Warning: Long post...
Thanks to all of you for your responses. I know what I have to do intellectually (one step at a time, baby steps, etc.) but I'm so pooped out psychologically. I have "re-invented" myself before but each time the task seems more challenging and more demanding. And it seems to take longer. Discouraging... I know I can't give up and just have to take it easy. And I really can't be sitting on "the pity pot". Even though I have a mental illness I have a few relatively minor physical problems, unlike others. I am not always grateful but I try to be. My psychologist pointed out that I have a wonderful support system in place, I just have to be proactive and use it.
I have a 24 y.o. daughter living 8 hrs. away who has a myriad of problems with finances, children, husband, employment, housing, transportation, health insurance, etc. Her situation is "critical" and she is calling me on a daily basis hysterical and seeking support and I am wrung out about that situation as well. It's not the 1st time. I can't offer solutions, (even though I drive myself batty trying to find them), only support, and it's difficult being supportive when it upsets me and makes me angry that her own poor decisions have resulted in her predicaments. She had every advantage I could provide (I mean a good education, stable environment, love, activities, etc.) and a beautiful life and she married a drug addict (now in his 2nd rehab) and has 2 children (2 yrs. and 6 mos.) both unplanned pregnancies. Throughout my life these situations with my daughter have been problematic. I did my best to raise her (was divorced when she was 2) as a single parent. Her biological father was the "Disneyland Dad" who would sweep in periodically but never lived close enough to be involved in the daily routine of raising her. Now he has washed his hands of her (again) and has basically disowned her. And he lives in the same city as her, just miles away. He has a "new life" with his son and wife. Doesn't want to be bothered...

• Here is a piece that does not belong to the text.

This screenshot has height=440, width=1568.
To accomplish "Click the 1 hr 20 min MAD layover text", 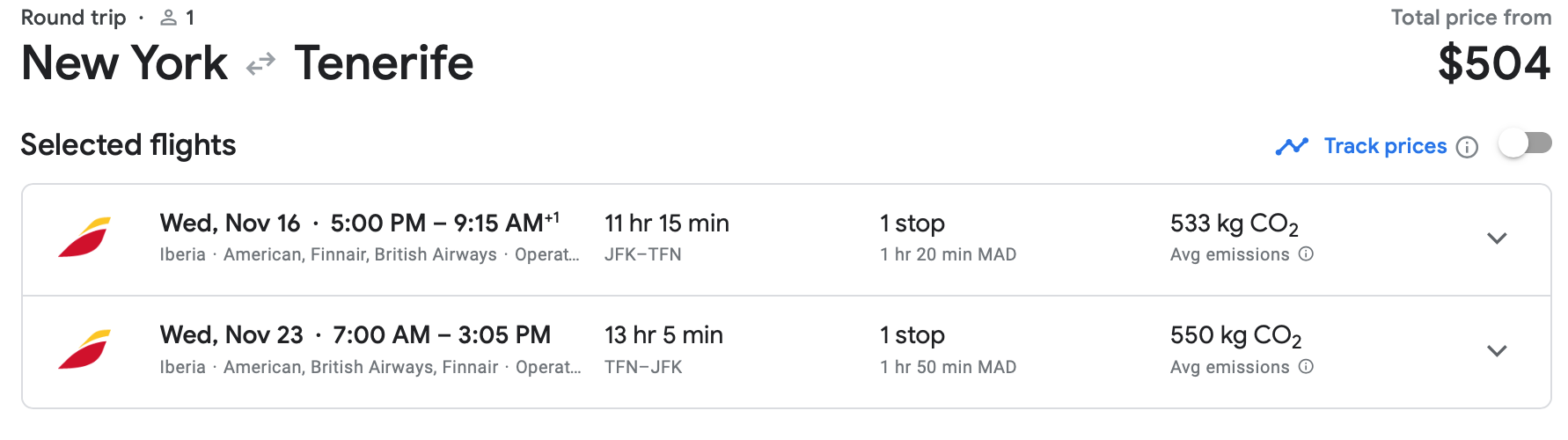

Through the years I always find my daughter to be the central theme in my therapy sessions. Our relationship, (which has had it's share of estrangements), the stress I feel from her situation(s), the sadness I feel about the struggles and failures along the way. It has been pointed out to me that she is a main source of stress for me. I am currently working (in therapy) on "maintaining boundaries" but what to do when it is your only (adult) child and there are 2 innocent grandchildren involved in this mess? My husband (who was her step-father from age 5) is at the end of his rope with this. He is supportive of me and has truly empathized with her (providing financial help when needed) but he can't take watching me become distraught when I'm trying to recover from depression, etc.
Sorry for the long post. I don't expect responses. Just had to vent and take a deep breath and get ready to face tomorrow.